THE DIPLOMACY OF EXHIBITIONISM, SENATOR KERRY ON THE PERSIAN NUCLEAR TALKS: A COMMENT.



"The key here is that, first of all the Bush administration [argument of] no enrichment was ridiculous, on its face, because Iran is a signatory to the [nuclear] Non-Proliferation Treaty and whether they are inside or outside their obligations, to ask them to give up something that was within their rights within the treaty assuming they were up to their obligations is a non-starter. It was bombastic diplomacy. It was wasted energy. It sort of hardened the lines, if you will (inaudible).

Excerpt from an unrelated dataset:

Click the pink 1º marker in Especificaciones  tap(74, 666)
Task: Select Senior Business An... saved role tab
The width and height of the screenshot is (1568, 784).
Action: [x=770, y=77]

Because it seemed so unreasonable to people. They have a right to peaceful nuclear power and to enrichment in that purpose. But they don’t have a right, obviously, to be outside of the other restraints of the IAEA and of the non-proliferation agreement. And so the key here was to really open a different kind of dialogue with them about where you draw the line".

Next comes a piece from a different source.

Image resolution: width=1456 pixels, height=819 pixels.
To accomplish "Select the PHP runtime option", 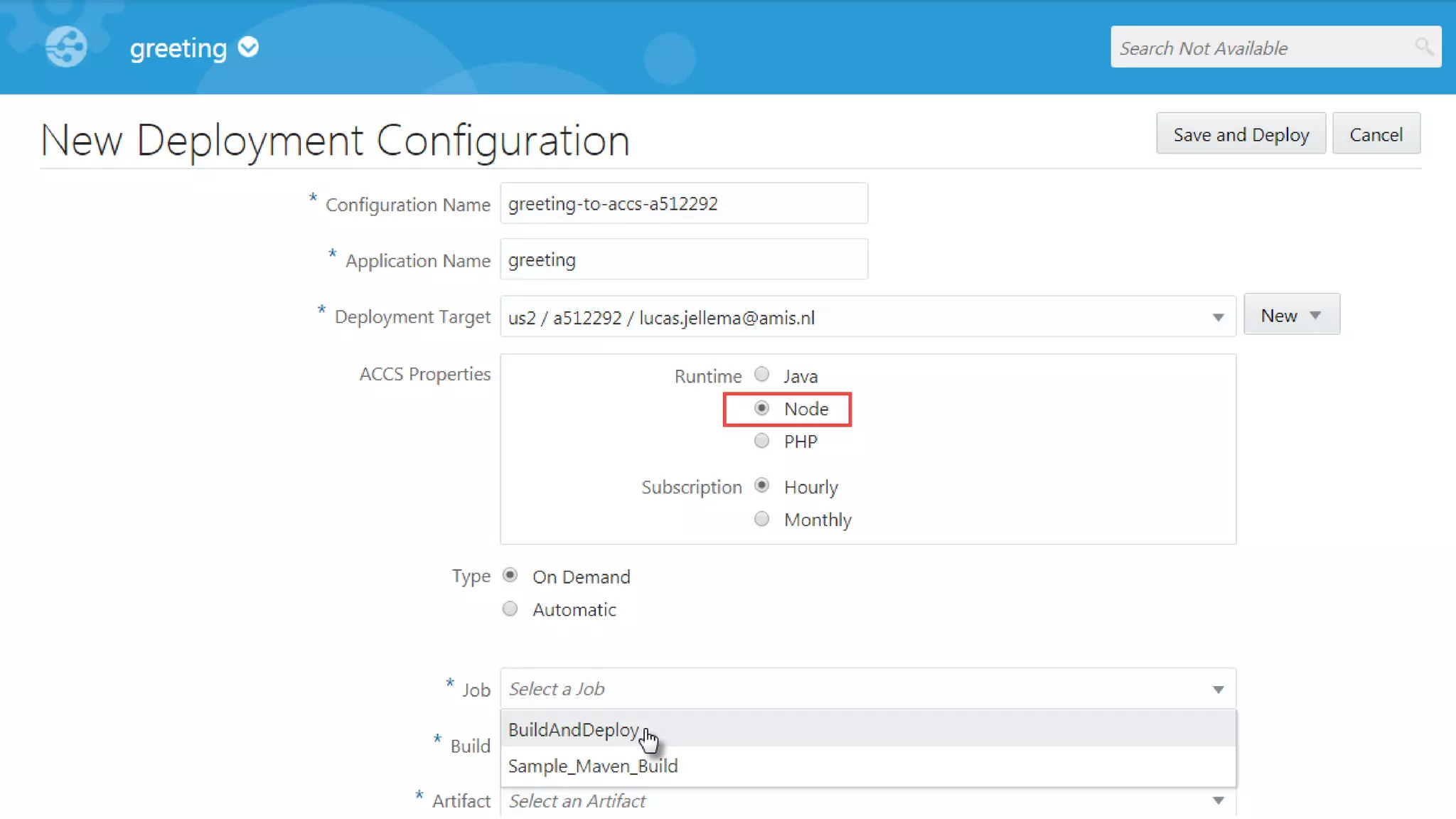I will tap(761, 441).
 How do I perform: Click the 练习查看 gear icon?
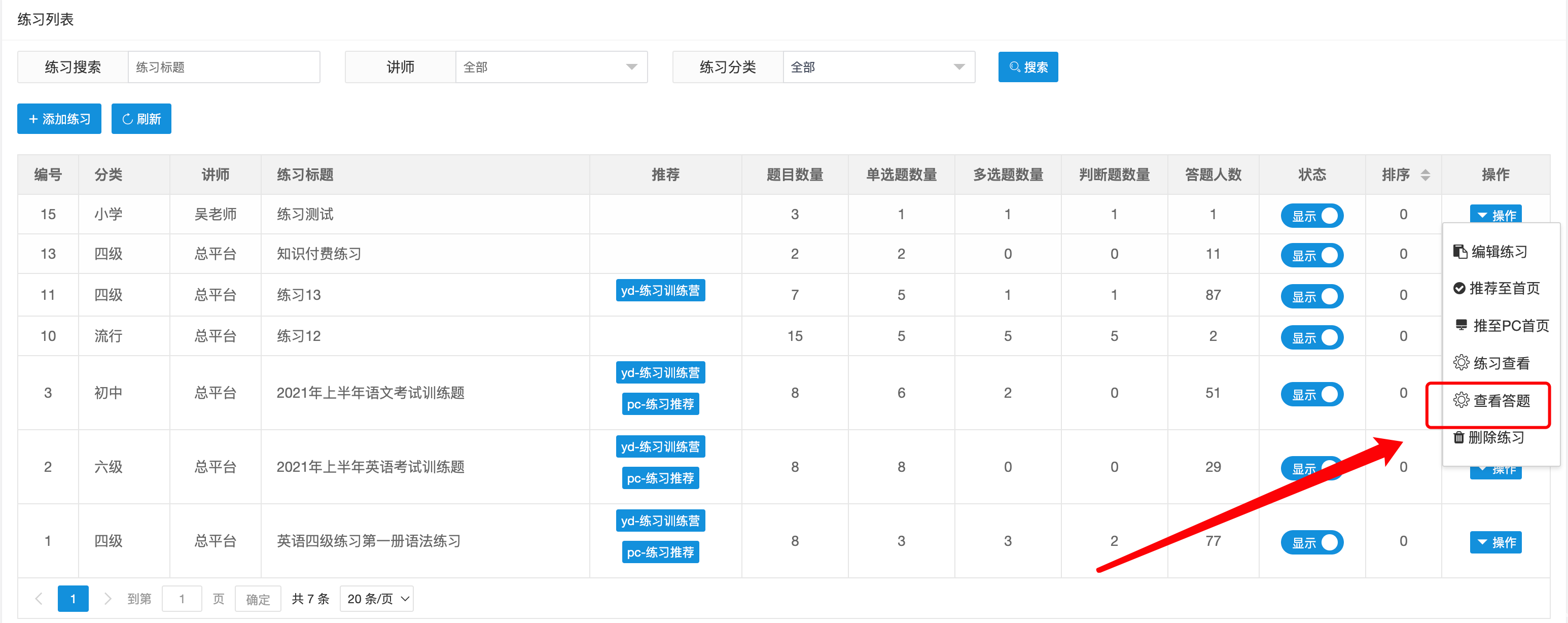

Senator John Forbes Kerry, Chairman of the Senate Foreign Relations Committee, "Transcript: John Kerry Interview," 10 June, 2009, in http://www.ft.com/


"It will always be desirable that the foreign policy of any great country should be carried out by professionals trained in their business. Amateur diplomatists...are prone to prove unreliable. It is not merely that their lack of knowledge and experience may be of disadvantage to their governments, it is that the amateur diplomatist is apt out of vanity and owing to the shortness
of his tenure to seek for rapid successes; that he tends, owing to diffidence, to be over-suspicious: that he is inclined to be far too zealous and to have bright ideas; that he has not acquired the humane and tolerant disbelief which is the product
of a long diplomatic career and is often assailed by convictions, sympathies, even impulses; that he may arrive with a righteous contempt for the formalities of diplomacy and with some impatience of its conventions; that he may cause offence
when he wishes only to inspire geniality; that in his reports and dispatches he may seek rather to display his own acumen and literary brilliance than to provide his government with a careful and sensible balance-sheet of facts".

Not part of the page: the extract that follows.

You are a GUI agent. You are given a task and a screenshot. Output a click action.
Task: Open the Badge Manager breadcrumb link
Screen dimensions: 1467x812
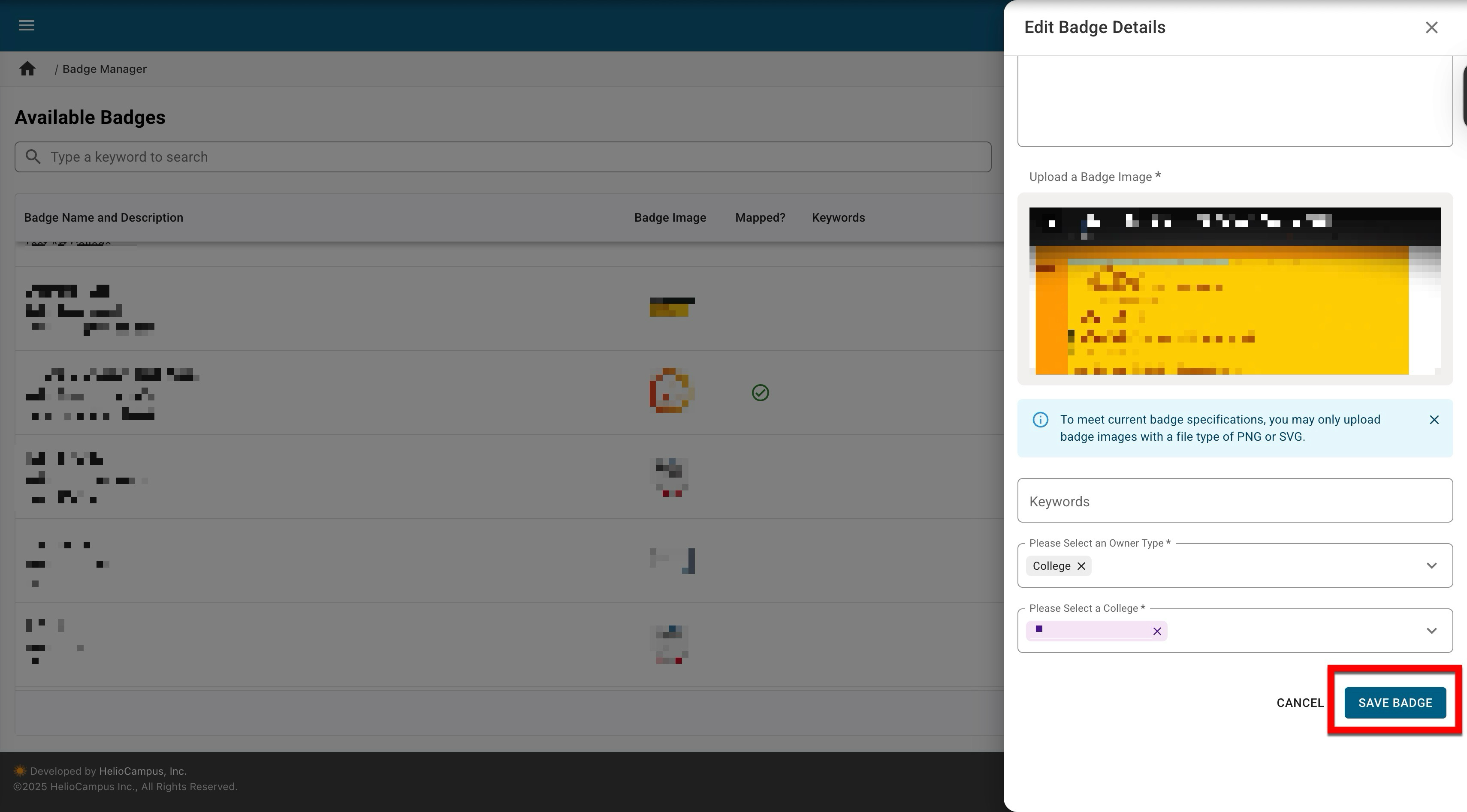click(x=104, y=69)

Sir Harold Nicolson, Diplomacy, 1939.

Senator John Kerry is an honorable, and intelligent man. He was by far a much better Presidential candidate than Bush the Younger. And, would have easily been a better President than his opponent. Regardless of this truism however, it appears that since the junior Senator from Massachusetts, took over the Chairmanship of the Senate Foreign Relations Committee, he has been afflicted with that uniquely American Congressional illness, which his predecessor, the current American Vice-President, Mr. Biden was particularly sufferer from: a tendency to wish to see his name in print and on the television box all the time. In the case of Senator Kerry, his particular area of the world where he is interested in making his name, appears to be the Near and Middle East. This regardless of the fact that he was never associated with or particularly knowledgeable about this area...

Ordinarily this illness would be of the de minimus variety, a rather minor peccatum.
However given the importance of the ongoing negotiations with the regime in Persia over its potential nuclear aspirations, it is say we say, less than intelligent for the good Senator to let Teheran to know in advance that such an important American personage, is willing to in effect hand-over an important diplomatic bargaining chip, to the Persians. Scott free no less. Let me be clear: I do not in reality necessarily disagree with what Senator Kerry says. I do however disagree violently with his saying it, and, in public. What he blandly is willing to acknowledge, is something which should only be given, in the context of an overall settlement. Something which we are very far away from at the moment. And, which Senator Kerry's comments have made even much more difficult to arrive at.